Prof. Shimon Ullman and research students Daniel Harari and Nimrod Dorfman of the Institute’s Computer Science and Applied Mathematics Department
set out to explore the learning strategies of the young brain by designing computer models based on the way that babies observe their environment. The team first focused on hands: Within a few months, babies can distinguish a randomly viewed hand from other objects or body parts, despite the fact that hands are actually very complex – they can take on quite a range of visual shapes and move in different ways. Ullman and his team created a computer algorithm for learning hand recognition. The aim was to see if the computer could learn independently to pick hands out of video footage – even when those hands took on different shapes or were seen from different angles. That is, nothing in the program said to the computer: “Here is a hand.” Instead, it had to discover from repeated viewing of the video clips what constitutes a hand.
After designing and installing an algorithm for learning through detecting mover events, the team showed the computer a series of videos. In some, hands were seen manipulating objects. For comparison, others were filmed as if from the point of view of a baby watching its own hand move, or else movement that did not involve a mover event, or typical visual patterns such as videos of common body parts or people. These trials clearly showed that mover events – watching another’s hand move objects – were not only sufficient for the computer to learn to identify hands, they far outshone any of the other methods, including that of “self-movement.”
But the model was not yet complete. With mover events, alone, the computer could learn to detect hands but still had trouble with different poses. Again, the researchers went back to insights into early perception: Infants can not only detect motion, they can track it; they are also very interested in faces.
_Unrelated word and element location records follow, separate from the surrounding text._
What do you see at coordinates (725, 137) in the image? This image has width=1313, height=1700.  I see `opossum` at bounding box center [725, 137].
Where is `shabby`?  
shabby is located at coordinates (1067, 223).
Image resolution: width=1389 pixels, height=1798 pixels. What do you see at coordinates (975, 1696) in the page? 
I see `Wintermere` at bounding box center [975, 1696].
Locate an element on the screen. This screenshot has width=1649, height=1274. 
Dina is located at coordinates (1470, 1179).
Adding in mechanisms for observing the movements of already detected hands to learn new poses, and for using the face and body as reference points to locate hands, improved the learning process.
In the next part of their study, the researchers looked at another, related concept that babies learn early on but computers have trouble grasping – knowing where another person is looking. Here, the scientists took the insights they had already gained – mover events are crucial and babies are interested in faces – and added a third: People look in the direction of their hands when they first grasp an object. On the basis of these elements, the researchers created another algorithm to test the idea that babies first learn to identify the direction of a gaze by connecting faces to mover events. Indeed, the computer learned to follow the direction of even a subtle glance – for instance, the eyes alone turning toward an object – nearly as well as an adult human.
The researchers believe these models show that babies are born with certain pre-wired patterns – such as a preference for certain types of movement or visual cues. They refer to this type of understanding as proto-concepts – the building blocks with which one can begin to build an understanding of the world. Thus the basic proto-concept of a mover event can evolve into the concept of hands and of direction of gaze, and eventually give rise to even more complex ideas such as distance and depth.
This study is part of a larger endeavor known as the Digital Baby Project. The idea, says Harari, is to create models for very early cognitive processes. “On the one hand,” says Dorfman, “such theories could shed light on our understanding of human cognitive development. On the other hand, they should advance our insights into computer vision (and possibly machine learning and robotics).” These theories can then be tested in experiments with infants, as well as in computer systems.
Prof. Ullman is the incumbent of the Ruth and Samy Cohn Professorial Chair of Computer Sciences.